Since 1972, there has been a regular national kapa haka competition, the Te Matatini National Festival, organised by the Aotearoa Traditional Māori Performing Arts Society. There are kapa haka groups in schools, tertiary institutions, and workplaces, and it is performed at tourist venues across the country.

Whare tapere (entertainment houses) were a site of story-telling, dance, and puppetry in pre-European Māori culture. Māori theatre and contemporary dance flourished in the 1970s and 1980s with groups such as Te Ohu Whakaari, Te Ika a Maui Players and Taki Rua. Contemporary Māori stage writers, actors and directors include George Henare, Riwia Brown, Hone Kouka, Nancy Brunning, Jim Moriarty, Briar Grace-Smith, and many others. Contemporary performing arts include theatre companies Taki Rua, Tawata Productions who run an annual playwriting festival for indigenous writers called Breaking Ground, and dance companies, Atamira Dance Company and Okareka Dance Company.
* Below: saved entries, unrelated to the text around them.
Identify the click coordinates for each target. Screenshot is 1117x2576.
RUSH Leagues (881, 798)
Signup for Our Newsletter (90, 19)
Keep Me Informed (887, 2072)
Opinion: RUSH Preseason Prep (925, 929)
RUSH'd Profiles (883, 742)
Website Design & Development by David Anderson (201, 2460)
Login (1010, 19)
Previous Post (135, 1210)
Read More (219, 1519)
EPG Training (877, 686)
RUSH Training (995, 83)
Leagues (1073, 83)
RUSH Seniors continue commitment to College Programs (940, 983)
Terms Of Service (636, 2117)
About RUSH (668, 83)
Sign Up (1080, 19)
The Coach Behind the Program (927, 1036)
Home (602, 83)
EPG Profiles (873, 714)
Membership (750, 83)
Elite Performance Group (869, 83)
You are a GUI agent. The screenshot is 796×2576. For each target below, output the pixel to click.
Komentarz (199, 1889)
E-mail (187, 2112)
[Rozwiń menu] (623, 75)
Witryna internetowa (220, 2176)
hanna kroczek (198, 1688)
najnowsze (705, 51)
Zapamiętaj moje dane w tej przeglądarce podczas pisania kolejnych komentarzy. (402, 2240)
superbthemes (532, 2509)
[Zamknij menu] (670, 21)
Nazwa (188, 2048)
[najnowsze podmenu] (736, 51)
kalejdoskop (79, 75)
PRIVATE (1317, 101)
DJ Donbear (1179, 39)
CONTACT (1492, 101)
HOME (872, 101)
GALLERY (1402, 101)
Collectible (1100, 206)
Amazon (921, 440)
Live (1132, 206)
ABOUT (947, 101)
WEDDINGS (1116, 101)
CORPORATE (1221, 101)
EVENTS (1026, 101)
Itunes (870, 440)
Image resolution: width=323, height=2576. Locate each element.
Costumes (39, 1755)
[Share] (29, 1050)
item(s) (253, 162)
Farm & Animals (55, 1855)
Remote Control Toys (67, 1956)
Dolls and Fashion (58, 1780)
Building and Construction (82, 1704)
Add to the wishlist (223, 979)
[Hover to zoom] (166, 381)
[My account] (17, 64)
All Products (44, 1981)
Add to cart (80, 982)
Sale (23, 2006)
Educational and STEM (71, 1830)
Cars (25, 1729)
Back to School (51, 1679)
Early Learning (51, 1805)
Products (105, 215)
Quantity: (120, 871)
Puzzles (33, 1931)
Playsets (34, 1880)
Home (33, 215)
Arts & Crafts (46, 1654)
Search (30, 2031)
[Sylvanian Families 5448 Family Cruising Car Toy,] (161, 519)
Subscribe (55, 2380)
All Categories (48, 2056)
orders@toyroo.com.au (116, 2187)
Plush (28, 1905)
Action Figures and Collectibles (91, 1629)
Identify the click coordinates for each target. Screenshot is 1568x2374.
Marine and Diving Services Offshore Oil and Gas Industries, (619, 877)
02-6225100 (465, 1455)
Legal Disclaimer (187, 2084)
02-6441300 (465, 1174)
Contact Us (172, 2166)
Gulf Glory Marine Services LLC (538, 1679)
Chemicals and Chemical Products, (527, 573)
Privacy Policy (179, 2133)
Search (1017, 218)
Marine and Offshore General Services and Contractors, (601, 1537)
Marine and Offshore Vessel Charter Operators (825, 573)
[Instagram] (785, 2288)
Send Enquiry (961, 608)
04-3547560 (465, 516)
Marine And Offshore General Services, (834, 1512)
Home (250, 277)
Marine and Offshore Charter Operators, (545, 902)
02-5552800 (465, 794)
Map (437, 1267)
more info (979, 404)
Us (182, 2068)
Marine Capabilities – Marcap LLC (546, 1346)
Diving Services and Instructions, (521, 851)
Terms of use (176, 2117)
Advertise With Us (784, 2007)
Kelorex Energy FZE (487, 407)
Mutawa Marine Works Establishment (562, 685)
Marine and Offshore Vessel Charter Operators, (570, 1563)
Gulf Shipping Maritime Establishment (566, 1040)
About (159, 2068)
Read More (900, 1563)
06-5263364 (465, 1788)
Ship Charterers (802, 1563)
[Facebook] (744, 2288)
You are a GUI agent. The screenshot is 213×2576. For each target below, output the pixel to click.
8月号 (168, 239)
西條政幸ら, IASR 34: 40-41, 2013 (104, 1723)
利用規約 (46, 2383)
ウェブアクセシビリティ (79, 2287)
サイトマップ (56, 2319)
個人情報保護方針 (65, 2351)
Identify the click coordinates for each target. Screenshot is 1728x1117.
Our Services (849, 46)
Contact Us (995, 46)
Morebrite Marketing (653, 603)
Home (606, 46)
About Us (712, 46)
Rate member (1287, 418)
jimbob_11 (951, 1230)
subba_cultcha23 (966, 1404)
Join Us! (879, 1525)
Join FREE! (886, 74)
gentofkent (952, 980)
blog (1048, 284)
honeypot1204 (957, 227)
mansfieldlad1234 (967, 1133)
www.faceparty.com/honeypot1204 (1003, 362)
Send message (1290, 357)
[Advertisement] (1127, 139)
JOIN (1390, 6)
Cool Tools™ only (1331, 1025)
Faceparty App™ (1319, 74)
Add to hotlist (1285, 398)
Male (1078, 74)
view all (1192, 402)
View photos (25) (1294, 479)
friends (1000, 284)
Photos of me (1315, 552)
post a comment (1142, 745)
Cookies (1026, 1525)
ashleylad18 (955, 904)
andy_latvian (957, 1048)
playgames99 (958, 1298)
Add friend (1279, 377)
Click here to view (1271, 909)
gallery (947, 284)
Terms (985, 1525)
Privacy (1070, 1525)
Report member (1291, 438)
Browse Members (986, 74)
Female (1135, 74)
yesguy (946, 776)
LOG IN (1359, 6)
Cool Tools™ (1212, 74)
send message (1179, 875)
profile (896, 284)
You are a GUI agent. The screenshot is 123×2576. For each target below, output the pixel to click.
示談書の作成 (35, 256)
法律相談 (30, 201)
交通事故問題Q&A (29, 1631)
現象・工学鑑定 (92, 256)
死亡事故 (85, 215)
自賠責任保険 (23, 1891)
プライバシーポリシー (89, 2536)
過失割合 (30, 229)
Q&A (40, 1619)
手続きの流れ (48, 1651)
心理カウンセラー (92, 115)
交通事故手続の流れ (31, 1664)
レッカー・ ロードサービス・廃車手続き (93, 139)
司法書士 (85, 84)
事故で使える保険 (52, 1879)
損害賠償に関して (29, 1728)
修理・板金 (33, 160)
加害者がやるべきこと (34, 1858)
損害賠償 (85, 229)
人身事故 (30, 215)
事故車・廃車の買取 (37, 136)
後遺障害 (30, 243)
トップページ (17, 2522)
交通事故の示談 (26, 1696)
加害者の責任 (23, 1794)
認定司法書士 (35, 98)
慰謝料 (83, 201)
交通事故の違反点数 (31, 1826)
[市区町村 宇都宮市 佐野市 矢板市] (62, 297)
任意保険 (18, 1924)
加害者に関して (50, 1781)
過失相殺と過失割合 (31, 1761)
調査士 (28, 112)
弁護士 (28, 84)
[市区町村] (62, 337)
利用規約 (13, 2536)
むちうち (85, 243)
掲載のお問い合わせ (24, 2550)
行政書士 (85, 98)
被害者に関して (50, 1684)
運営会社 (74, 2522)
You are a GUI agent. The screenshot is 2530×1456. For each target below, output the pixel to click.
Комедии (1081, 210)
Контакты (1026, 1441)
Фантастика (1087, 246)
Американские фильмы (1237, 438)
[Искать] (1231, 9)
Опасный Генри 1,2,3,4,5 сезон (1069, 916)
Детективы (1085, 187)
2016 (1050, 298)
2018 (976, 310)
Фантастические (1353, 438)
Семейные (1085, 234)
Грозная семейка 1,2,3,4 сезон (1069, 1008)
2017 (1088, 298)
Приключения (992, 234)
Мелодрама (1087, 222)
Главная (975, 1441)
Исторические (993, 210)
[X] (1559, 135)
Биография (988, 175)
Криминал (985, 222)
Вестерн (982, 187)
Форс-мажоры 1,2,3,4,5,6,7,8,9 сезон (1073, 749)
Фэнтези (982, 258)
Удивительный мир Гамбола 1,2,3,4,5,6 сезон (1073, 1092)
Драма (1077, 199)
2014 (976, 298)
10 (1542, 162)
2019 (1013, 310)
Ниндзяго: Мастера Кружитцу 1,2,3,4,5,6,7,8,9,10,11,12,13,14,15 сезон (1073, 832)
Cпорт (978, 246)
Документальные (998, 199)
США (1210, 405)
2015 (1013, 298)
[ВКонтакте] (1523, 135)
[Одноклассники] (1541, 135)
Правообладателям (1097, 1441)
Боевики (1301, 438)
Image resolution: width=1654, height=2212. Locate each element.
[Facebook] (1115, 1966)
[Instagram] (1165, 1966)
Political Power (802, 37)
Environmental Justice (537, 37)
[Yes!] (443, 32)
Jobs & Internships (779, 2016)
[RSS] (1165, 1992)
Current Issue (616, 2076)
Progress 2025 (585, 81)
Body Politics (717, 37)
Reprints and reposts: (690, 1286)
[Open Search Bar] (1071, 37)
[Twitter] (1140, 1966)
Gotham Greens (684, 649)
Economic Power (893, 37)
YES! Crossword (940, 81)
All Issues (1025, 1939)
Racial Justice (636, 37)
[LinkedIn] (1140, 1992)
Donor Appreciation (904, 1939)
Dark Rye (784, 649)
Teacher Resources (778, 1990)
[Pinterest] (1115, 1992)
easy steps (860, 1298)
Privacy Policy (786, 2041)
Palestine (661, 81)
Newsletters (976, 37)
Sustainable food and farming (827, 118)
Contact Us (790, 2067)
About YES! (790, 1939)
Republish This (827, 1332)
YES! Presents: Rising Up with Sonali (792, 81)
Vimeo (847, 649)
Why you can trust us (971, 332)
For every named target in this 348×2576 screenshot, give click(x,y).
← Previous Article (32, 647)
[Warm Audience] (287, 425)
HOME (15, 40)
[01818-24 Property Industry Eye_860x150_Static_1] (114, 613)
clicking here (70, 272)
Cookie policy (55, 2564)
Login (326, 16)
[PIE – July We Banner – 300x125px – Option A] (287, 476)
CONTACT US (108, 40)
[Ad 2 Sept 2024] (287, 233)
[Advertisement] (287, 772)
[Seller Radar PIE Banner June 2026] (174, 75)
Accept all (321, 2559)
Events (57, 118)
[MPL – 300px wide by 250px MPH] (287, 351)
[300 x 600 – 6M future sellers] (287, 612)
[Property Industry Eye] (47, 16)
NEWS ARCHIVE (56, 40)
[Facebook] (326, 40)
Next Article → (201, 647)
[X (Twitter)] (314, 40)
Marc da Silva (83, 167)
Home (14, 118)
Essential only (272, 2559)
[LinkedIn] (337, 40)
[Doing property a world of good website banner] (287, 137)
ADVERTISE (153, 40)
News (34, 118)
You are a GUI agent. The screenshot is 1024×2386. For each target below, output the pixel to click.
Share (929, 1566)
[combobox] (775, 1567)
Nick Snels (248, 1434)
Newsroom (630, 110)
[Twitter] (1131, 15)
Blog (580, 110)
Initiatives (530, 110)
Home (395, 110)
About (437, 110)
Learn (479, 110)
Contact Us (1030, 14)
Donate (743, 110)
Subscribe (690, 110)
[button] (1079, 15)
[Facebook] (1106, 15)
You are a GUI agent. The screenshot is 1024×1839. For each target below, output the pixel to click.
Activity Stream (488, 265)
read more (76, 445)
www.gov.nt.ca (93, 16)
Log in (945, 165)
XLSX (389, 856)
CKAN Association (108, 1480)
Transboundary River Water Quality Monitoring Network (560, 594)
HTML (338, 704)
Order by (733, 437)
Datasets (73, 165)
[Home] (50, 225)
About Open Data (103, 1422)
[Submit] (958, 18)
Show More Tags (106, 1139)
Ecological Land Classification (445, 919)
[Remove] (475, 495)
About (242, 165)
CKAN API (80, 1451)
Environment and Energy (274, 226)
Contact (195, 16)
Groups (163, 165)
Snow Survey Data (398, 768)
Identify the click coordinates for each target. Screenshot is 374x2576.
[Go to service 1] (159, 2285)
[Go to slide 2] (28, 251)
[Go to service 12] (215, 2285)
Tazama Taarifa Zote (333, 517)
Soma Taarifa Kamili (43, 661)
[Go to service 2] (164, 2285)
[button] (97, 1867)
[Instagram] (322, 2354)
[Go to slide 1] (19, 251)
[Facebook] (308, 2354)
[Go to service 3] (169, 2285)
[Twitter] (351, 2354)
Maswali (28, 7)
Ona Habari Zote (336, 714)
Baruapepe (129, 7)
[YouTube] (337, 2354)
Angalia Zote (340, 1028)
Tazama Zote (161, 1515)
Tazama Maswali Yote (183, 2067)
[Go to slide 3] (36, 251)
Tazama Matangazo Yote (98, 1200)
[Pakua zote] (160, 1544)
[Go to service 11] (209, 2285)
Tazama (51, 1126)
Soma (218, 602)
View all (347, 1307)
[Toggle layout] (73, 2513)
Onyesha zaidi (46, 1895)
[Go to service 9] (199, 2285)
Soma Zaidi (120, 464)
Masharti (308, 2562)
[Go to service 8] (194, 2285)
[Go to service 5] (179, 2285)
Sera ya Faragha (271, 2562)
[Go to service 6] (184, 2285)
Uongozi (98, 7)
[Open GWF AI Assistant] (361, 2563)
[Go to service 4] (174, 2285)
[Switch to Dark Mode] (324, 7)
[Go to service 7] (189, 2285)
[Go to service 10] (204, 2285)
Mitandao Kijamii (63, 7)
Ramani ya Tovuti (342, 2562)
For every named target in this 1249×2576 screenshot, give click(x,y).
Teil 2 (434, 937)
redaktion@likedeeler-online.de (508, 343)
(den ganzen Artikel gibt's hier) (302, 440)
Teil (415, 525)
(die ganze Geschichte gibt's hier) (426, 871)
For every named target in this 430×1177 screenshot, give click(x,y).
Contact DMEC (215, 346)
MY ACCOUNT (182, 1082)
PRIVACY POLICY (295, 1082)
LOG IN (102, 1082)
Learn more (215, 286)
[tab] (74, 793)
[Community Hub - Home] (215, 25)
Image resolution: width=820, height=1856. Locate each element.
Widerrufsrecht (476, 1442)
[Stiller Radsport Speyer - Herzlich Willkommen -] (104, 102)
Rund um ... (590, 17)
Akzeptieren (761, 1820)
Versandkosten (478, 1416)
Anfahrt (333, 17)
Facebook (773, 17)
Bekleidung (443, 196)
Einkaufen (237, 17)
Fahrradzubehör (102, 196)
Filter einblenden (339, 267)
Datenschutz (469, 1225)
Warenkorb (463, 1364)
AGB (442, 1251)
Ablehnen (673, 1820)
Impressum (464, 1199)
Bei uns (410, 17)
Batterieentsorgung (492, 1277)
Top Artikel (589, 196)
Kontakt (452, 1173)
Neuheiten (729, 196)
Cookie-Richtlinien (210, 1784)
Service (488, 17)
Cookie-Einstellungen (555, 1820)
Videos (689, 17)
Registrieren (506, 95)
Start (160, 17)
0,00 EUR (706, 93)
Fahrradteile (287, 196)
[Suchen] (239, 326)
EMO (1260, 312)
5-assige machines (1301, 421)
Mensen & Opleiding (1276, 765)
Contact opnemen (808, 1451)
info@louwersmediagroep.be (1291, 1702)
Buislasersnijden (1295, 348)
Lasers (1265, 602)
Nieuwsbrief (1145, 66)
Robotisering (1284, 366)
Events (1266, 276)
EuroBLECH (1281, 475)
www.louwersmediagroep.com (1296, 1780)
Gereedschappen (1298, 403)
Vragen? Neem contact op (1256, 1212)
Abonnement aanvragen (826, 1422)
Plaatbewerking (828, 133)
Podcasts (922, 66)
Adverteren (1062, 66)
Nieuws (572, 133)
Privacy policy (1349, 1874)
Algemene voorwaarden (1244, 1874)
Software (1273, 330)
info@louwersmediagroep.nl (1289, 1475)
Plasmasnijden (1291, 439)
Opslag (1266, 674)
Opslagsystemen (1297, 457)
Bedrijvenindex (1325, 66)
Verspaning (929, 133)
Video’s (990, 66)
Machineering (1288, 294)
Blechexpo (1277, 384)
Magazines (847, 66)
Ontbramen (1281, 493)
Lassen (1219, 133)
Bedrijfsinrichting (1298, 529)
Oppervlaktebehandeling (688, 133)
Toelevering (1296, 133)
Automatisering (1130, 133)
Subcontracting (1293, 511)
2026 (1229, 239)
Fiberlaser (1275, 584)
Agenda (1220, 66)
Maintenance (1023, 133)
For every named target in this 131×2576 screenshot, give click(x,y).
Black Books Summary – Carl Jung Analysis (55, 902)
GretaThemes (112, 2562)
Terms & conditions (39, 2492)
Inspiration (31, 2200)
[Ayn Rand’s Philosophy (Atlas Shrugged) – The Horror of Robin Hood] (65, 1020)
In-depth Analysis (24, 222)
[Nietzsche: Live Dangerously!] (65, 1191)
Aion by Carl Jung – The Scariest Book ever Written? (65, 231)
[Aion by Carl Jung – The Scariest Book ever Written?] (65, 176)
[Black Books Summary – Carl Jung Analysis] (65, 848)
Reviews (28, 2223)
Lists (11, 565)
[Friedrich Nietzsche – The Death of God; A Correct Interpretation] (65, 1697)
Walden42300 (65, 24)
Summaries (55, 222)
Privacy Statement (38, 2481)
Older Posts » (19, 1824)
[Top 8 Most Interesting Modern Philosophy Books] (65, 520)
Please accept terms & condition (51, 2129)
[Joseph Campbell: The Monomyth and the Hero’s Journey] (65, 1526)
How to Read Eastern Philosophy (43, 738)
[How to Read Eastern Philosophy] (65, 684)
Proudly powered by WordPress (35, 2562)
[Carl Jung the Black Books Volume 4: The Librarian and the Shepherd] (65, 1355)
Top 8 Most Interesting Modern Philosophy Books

In Auckland there is Te Pou, a kaupapa Māori performing arts venue that develops and partners with Māori theatre makers.

Traditional Māori instruments are taonga pūoro. They fulfilled various roles including storytelling, religious traditions and also daily functions such as the beginning of a new day. Taonga pūoro fall into two areas, melodic instruments such as the flute and rhythmic instruments such as poi "balls of dried flax on string that are swung and tapped".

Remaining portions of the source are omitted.